NORD 04
Leonard Alecu
Curator: Erwin Kessler
STATEMENT
Leonard Alecu has dedicated the last 12 years to the meticulous and persistent pursuit of a single subject – the North. He is an enthusiast of the landscape, the complete opposite of the green, eternal, Mioritic landscape that we have in mind when we refer to the notion of landscape. For Alecu, the ideal landscape is abstract, black and white, almost empty, with no colour and no obvious picturesque. It is the landscape of temporary landforms created by states of aggregation of water, from liquid to steam, fog, snow and ice. There are no people, figures or beings in his photographs. A frequent visitor to the edge of the Arctic Circle, Greenland and Iceland in 2014, 2015, 2016, 2018, 2019, 2022, 2023, Leonard Alecu is nothing like those explorers who want to touch and surpass human physical performance. He has nothing athletic about him. It is not the pull of the Pole that brings him to the North, like the explorers, but the pull of the white and the empty, for the North is an exemplary, borderline case of black and white given naturally. A follower of Edward Weston’s school, Leonard Alecu sees in black and white in order to see better, more deeply – the landscape, the world, life, grandeur, disappearance. What he is aiming at has to do not with the material resistance of the human, but with the human’s resistance to immateriality. His quest is spiritual.

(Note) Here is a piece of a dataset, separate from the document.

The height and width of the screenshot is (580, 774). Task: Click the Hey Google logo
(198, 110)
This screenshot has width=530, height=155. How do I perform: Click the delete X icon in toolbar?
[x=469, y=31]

NORD 04 at Borderline Art Space in Iasi presents a selection of very large iconic photographs, printed by Leonard Alecu, with equipment and processes developed by him, on special Hahnemühle paper. The photographs come from his expeditions to Iceland and Greenland: huge glaciers or glacial lakes, frozen waterfalls, the raw ocean on which ever-shrinking icebergs float under the photographer’s attentive, compassionate but relentless eye, bewildering evaporations, beguiling leaks, eternal or very fresh glaciers, under which the water, transparent as a mirror, moves. A cold world, in an often sumptuous but frequently fatal movement. Risk and danger always cling to the camera lens but also to the viewer’s eye – and that’s because Leonard Alecu has never used a drone to safely approach the enormous blocks of ice that can collapse at any moment and swallow the unsuspecting observer, eager for whiteness and emptiness, who advances at any risk towards the almost inscrutable fact of disappearance and waits for days with the bulky and difficult large format camera (8×20 inches) to capture on film that single moment in which the composition of temporary relief forms reveals the timeless ideality of statements about the world, about perfection and infinity, about life and annihilation, about the human and the divine.